Word and item position data ->
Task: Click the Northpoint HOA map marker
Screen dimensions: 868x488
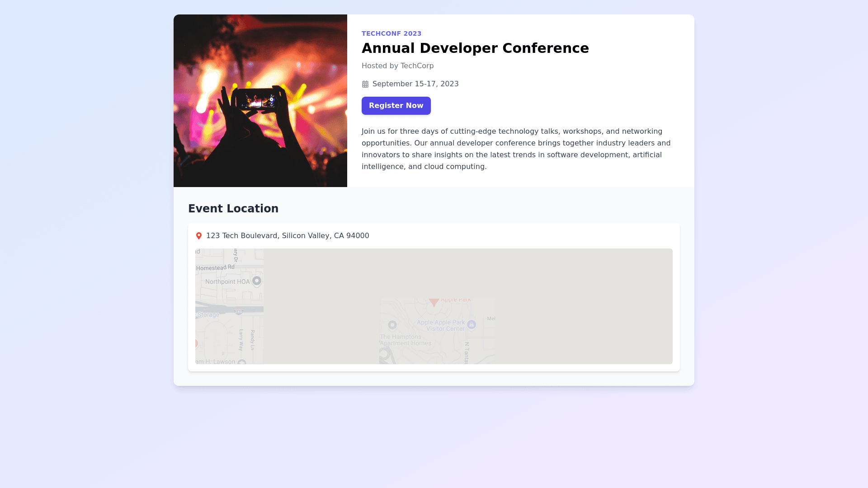Action: (257, 281)
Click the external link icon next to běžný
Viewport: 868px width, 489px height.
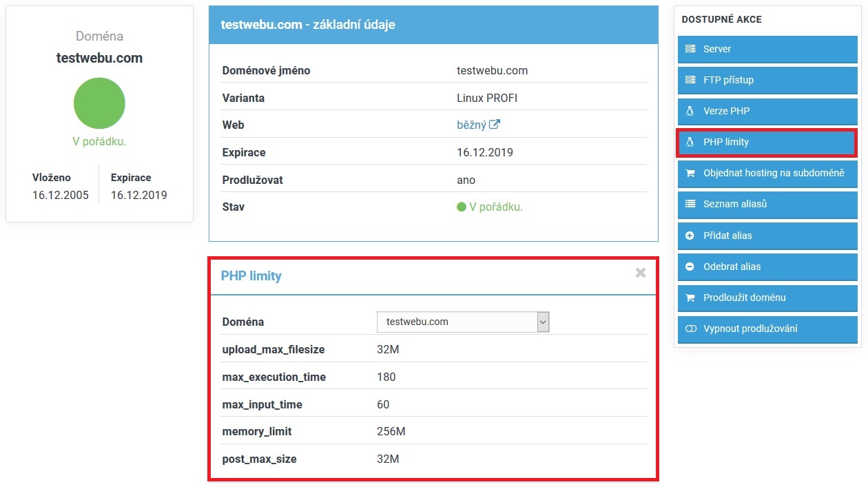pos(495,125)
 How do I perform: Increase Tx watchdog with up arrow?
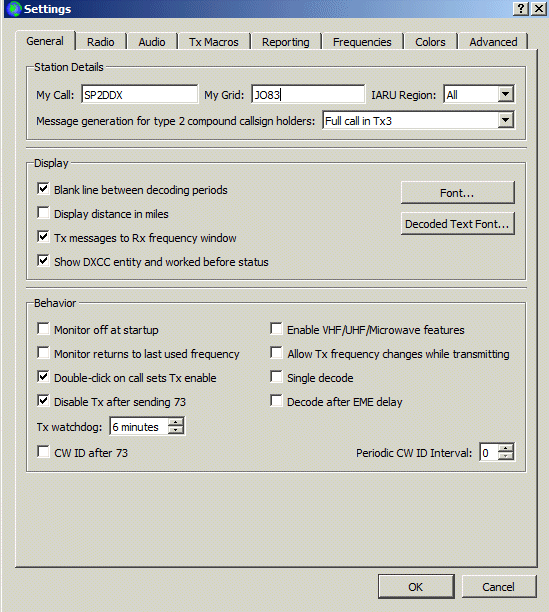176,422
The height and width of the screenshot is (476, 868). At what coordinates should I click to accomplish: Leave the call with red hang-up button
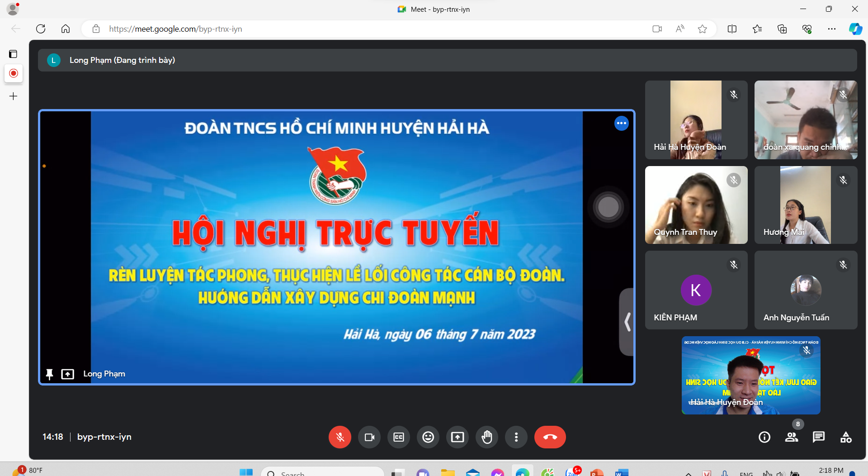pyautogui.click(x=550, y=437)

REQUIREMENT ->
State how many lines in the entries above contain the string "width". Case counts, so reply with the number alone.

SOLUTION ->
2